Joe Kinnear was brought in to sign all the players Alan Pardew needs to push for Europe once again. So far, he’s trolled him by signing QPR striker and previous Newcastle rejector Loic Remy on loan. That surely is some sort of prank. Rumour has it that they were on the verge of signing Aaron Hunt, until Kinnear pronounced his name wrong, and they have since moved on to Charles N’Zogbia… I jest and digress. In all seriousness, Newcastle need some players, any players, and James McCarthy is a linked name. If they don’t bring bodies into the club, expect them to face a very tough season.

Peter Odemwingie

It’s always been interesting to see what happens with this guy ever since he showed up on a London car park with a sign saying “will kick ball for food”, but it looks like he might actually be moving this deadline day around. Cardiff have been given permission to speak to the Nigerian forward and all we can do is pray and hope that it falls through and the drama can continue come January.
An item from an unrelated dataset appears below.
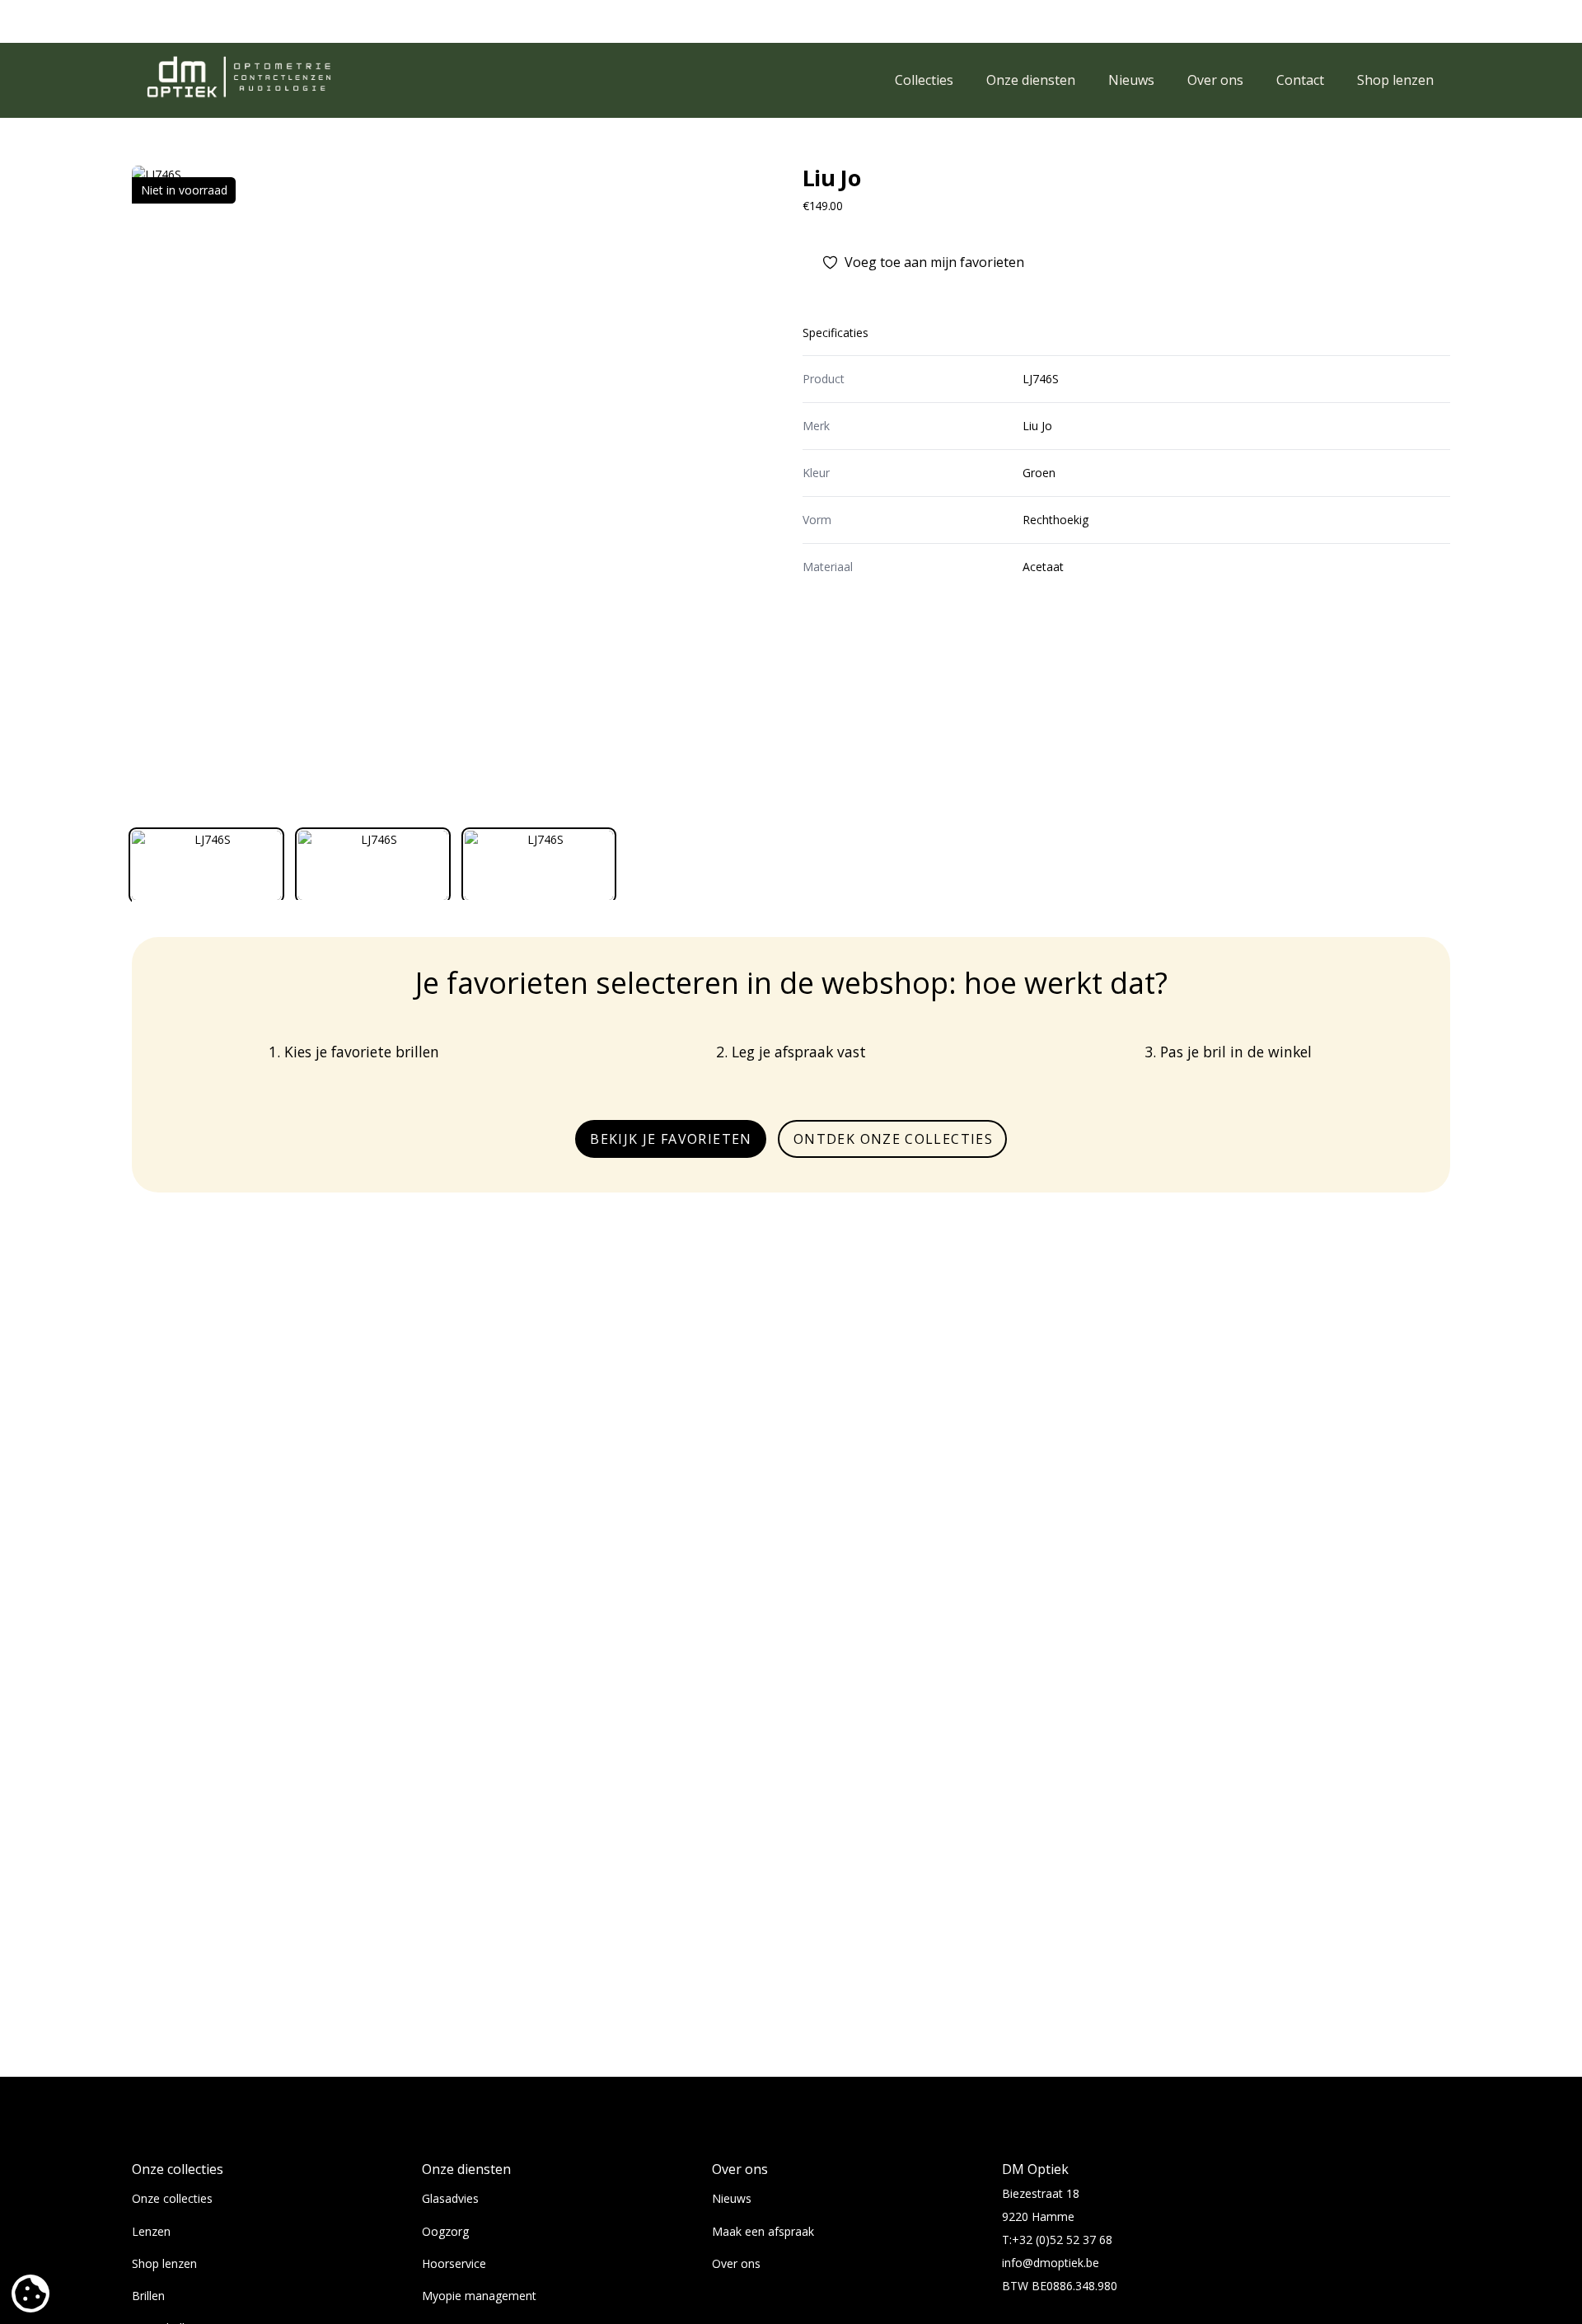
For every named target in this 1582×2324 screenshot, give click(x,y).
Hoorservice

The remaining members of the Aston Villa bomb squad

Yeh, they aren’t moving. No one wants them. Stephen Ireland, Shay Given and Charles N’Zogbia and co. will continue to leech Randy Lerner’s money until their contracts expire.

Arsenal

They’ve finally come to life, and they’ve left it very late. Ozil is pretty much a done deal, and more look to be on the way in. Emiliano Viviano from Palermo will join to provide competition for Wojciech Szczesny. Angel Di Maria, Karim Benzema, Demba Ba, Yohan Cabaye have all been linked. And, to my knowledge, they havent been linked with a single defender, which is kind of what they need. Expect an influx of talent.

Spurs

I don’t know why, and I don’t know who. But it’s SPURS. They WILL do something. Rumours are Hulk, Tom Ince, and Coentrao.
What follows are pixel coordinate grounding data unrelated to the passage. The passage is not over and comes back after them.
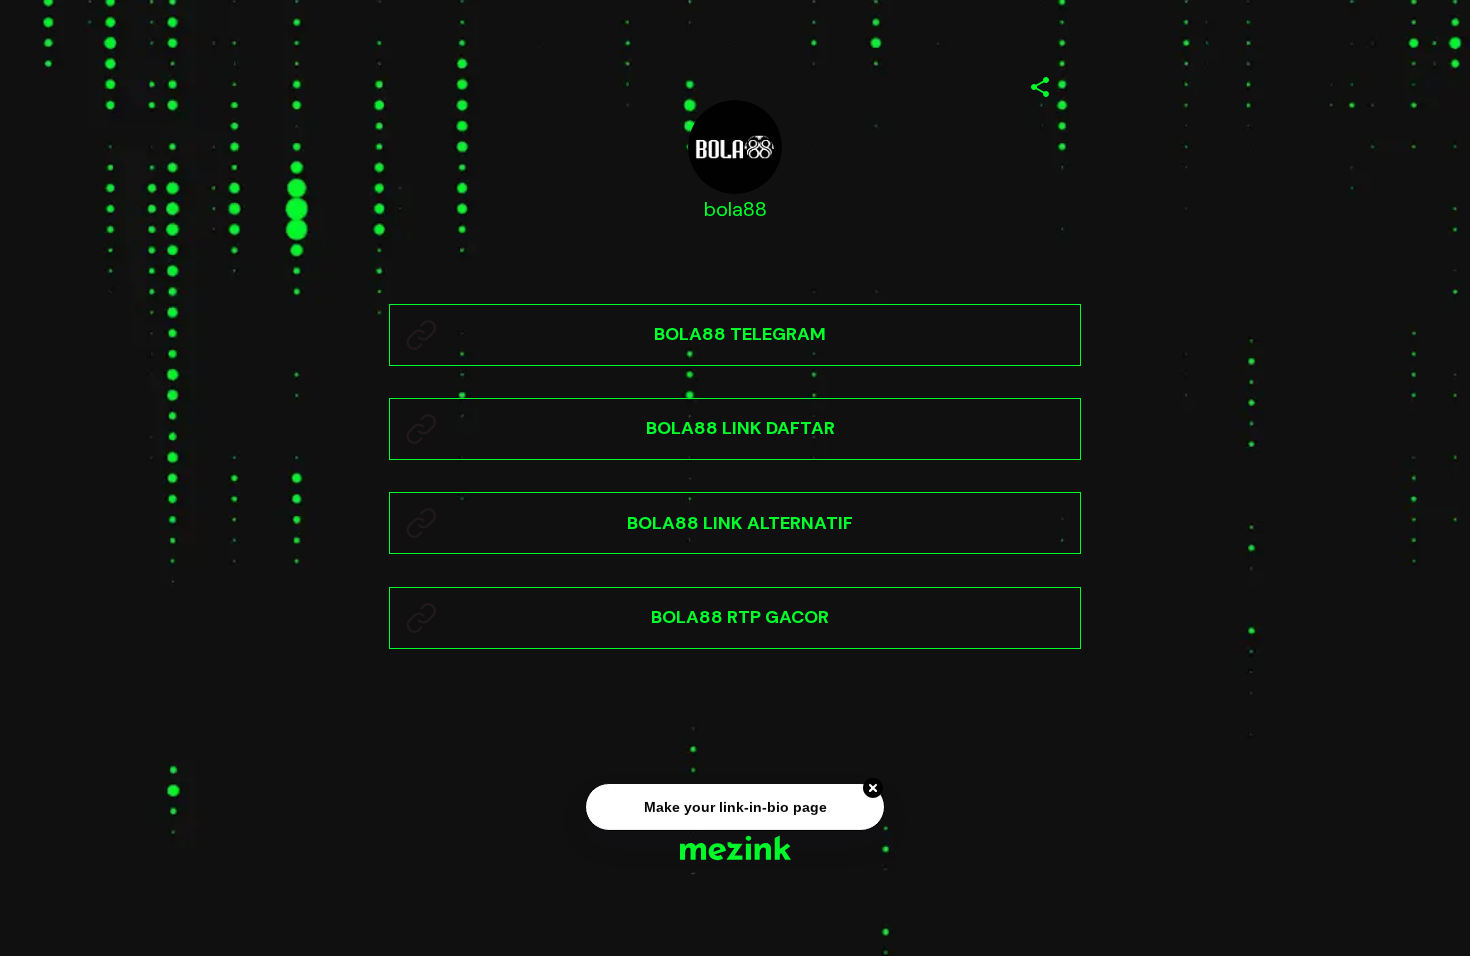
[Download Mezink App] (735, 847)
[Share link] (1040, 84)
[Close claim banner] (873, 789)
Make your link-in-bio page (734, 807)
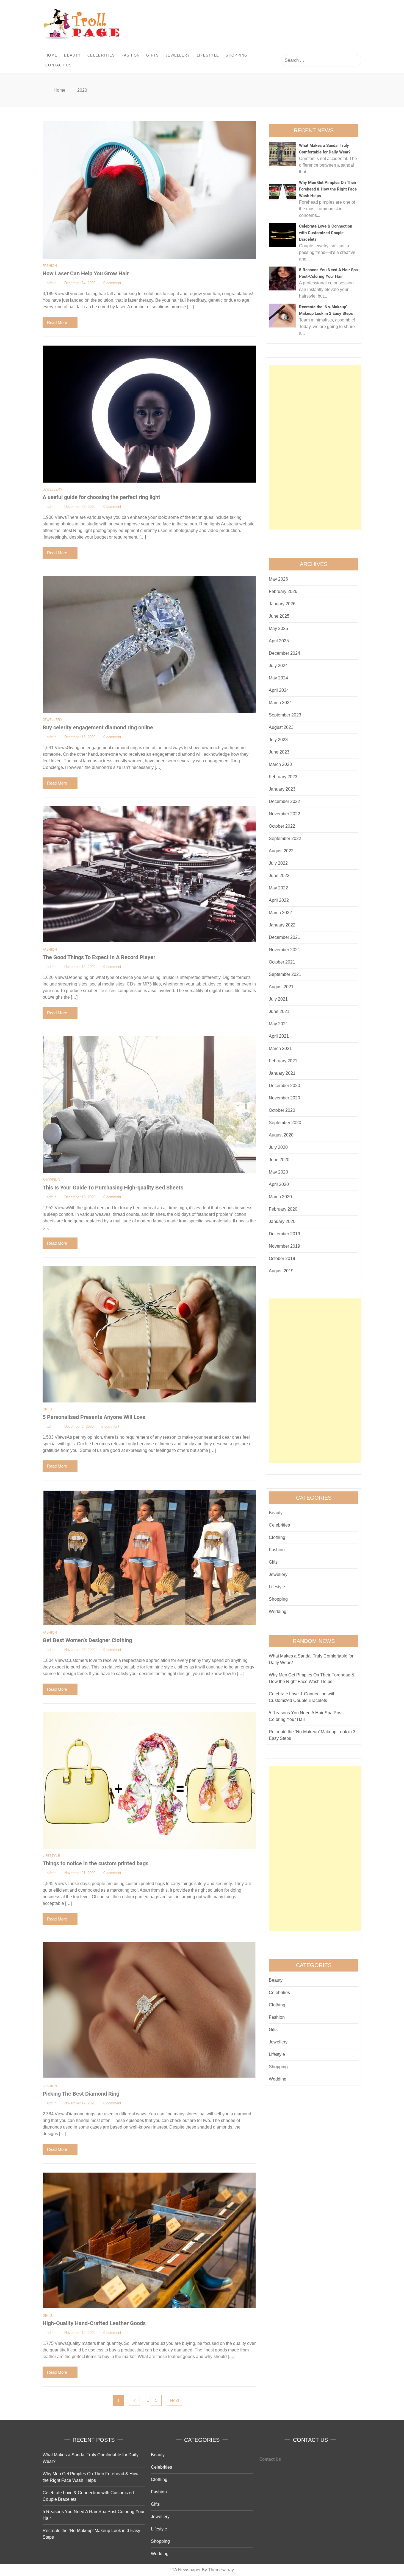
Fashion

Manchester United, Marouane Fellaini, and Shinji Kagawa

Even with Liverpool, Newcastle and Arsenal all around, somehow Manchester United are this seasons soap opera. The fans are getting edgy. The board refuses to deliver. Why didn’t they hijack the Ozil deal? Wouldn’t Christian Eriksen have been the ideal creative midfielder? Why don’t they swoop for Juan Mata, seemingly becoming more and more available? Instead, they’ve gone for Ander Herrera, a player who plied his trade at underperforming Athletic Bilbao last season. £30m is the fee. He’d better be good. Additionally, Moyes seems to be far too focused on a player who doesn’t really fit the United mould: Fellaini. I can understand why, he’s an arial threat, and Moyes knows him well. He is not the answer. He isn’t a creative, natural CAM like a Gotze or an Ozil or an Eriksen. There is however a solution, one that really maddens me that Moyes has ignored…. PLAY KAGAWA. Just play him, he’s one of your best players. He can score, he can create, JUST PLAY HIM. It’s no wonder Dortmund fans are getting antsy, he’s too good to sit on the bench while TOM BLOODY CLEVERLEY plays EVERY GAME and he’s simply not good enough to pull on the red jersey. So David Moyes, you can sign who you like, I don’t care. But please sell Kagawa to a club who actually wants to play him and not waste him for the purpose of marketing in Asia. The rumours are that Dortmund and Atletico Madrid will bid for his signature, but I’ve heard rumours of a Premier League loan to Aston Villa for him… watch this space.